Records drawn from a dataset:

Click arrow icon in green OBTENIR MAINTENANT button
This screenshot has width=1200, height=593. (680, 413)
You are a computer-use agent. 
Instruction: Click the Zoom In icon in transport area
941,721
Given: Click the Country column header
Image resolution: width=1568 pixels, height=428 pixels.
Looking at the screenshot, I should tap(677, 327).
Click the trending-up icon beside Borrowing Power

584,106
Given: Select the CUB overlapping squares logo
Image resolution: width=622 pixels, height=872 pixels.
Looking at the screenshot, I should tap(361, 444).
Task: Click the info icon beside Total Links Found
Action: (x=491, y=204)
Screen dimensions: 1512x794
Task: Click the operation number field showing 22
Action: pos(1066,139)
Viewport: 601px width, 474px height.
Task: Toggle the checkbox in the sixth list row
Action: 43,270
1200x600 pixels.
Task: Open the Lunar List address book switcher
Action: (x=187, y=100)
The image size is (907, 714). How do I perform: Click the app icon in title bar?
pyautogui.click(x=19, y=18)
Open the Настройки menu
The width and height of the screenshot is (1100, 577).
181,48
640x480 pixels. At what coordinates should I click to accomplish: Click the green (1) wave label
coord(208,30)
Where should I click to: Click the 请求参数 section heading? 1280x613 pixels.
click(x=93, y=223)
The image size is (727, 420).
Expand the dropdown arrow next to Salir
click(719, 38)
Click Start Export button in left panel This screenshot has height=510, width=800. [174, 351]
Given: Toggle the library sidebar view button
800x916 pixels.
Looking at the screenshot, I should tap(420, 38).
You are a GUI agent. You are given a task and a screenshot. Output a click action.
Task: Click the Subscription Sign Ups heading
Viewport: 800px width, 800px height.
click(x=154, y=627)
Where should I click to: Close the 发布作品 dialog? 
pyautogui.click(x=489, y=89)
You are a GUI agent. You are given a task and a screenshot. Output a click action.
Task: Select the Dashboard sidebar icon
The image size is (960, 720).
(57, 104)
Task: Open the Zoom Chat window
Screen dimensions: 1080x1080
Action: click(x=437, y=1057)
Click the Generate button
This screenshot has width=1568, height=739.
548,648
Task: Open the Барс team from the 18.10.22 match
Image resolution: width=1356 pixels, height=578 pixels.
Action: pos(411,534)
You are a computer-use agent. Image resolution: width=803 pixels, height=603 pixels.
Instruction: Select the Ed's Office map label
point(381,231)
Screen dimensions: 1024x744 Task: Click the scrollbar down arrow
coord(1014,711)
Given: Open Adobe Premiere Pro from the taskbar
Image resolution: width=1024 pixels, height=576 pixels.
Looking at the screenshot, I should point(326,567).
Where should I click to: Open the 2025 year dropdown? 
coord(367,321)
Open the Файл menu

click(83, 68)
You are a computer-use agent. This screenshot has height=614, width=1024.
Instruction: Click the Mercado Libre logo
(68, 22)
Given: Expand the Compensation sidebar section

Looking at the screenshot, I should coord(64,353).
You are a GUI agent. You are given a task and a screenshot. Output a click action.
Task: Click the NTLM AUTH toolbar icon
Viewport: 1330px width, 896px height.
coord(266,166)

**EXERCISE INSTRUCTIONS**
All of the entries above should be written out verbatim.

**PROBLEM SOLUTION**
Click arrow icon in green OBTENIR MAINTENANT button
This screenshot has width=1200, height=593. (680, 413)
You are a computer-use agent. 
Instruction: Click the Zoom In icon in transport area
941,721
Given: Click the Country column header
Image resolution: width=1568 pixels, height=428 pixels.
Looking at the screenshot, I should tap(677, 327).
Click the trending-up icon beside Borrowing Power

584,106
Given: Select the CUB overlapping squares logo
Image resolution: width=622 pixels, height=872 pixels.
Looking at the screenshot, I should tap(361, 444).
Task: Click the info icon beside Total Links Found
Action: (x=491, y=204)
Screen dimensions: 1512x794
Task: Click the operation number field showing 22
Action: pos(1066,139)
Viewport: 601px width, 474px height.
Task: Toggle the checkbox in the sixth list row
Action: 43,270
1200x600 pixels.
Task: Open the Lunar List address book switcher
Action: (x=187, y=100)
The image size is (907, 714). How do I perform: Click the app icon in title bar?
pyautogui.click(x=19, y=18)
Open the Настройки menu
The width and height of the screenshot is (1100, 577).
181,48
640x480 pixels. At what coordinates should I click to accomplish: Click the green (1) wave label
coord(208,30)
Where should I click to: Click the 请求参数 section heading? 1280x613 pixels.
click(x=93, y=223)
The image size is (727, 420).
Expand the dropdown arrow next to Salir
click(719, 38)
Click Start Export button in left panel This screenshot has height=510, width=800. [174, 351]
Given: Toggle the library sidebar view button
800x916 pixels.
Looking at the screenshot, I should tap(420, 38).
You are a GUI agent. You are given a task and a screenshot. Output a click action.
Task: Click the Subscription Sign Ups heading
Viewport: 800px width, 800px height.
click(x=154, y=627)
Where should I click to: Close the 发布作品 dialog? 
pyautogui.click(x=489, y=89)
You are a GUI agent. You are given a task and a screenshot. Output a click action.
Task: Select the Dashboard sidebar icon
The image size is (960, 720).
(57, 104)
Task: Open the Zoom Chat window
Screen dimensions: 1080x1080
Action: click(x=437, y=1057)
Click the Generate button
This screenshot has width=1568, height=739.
548,648
Task: Open the Барс team from the 18.10.22 match
Image resolution: width=1356 pixels, height=578 pixels.
Action: pos(411,534)
You are a computer-use agent. Image resolution: width=803 pixels, height=603 pixels.
Instruction: Select the Ed's Office map label
point(381,231)
Screen dimensions: 1024x744 Task: Click the scrollbar down arrow
coord(1014,711)
Given: Open Adobe Premiere Pro from the taskbar
Image resolution: width=1024 pixels, height=576 pixels.
Looking at the screenshot, I should point(326,567).
Where should I click to: Open the 2025 year dropdown? 
coord(367,321)
Open the Файл menu

click(83, 68)
You are a computer-use agent. This screenshot has height=614, width=1024.
Instruction: Click the Mercado Libre logo
(68, 22)
Given: Expand the Compensation sidebar section

Looking at the screenshot, I should coord(64,353).
You are a GUI agent. You are given a task and a screenshot. Output a click action.
Task: Click the NTLM AUTH toolbar icon
Viewport: 1330px width, 896px height.
coord(266,166)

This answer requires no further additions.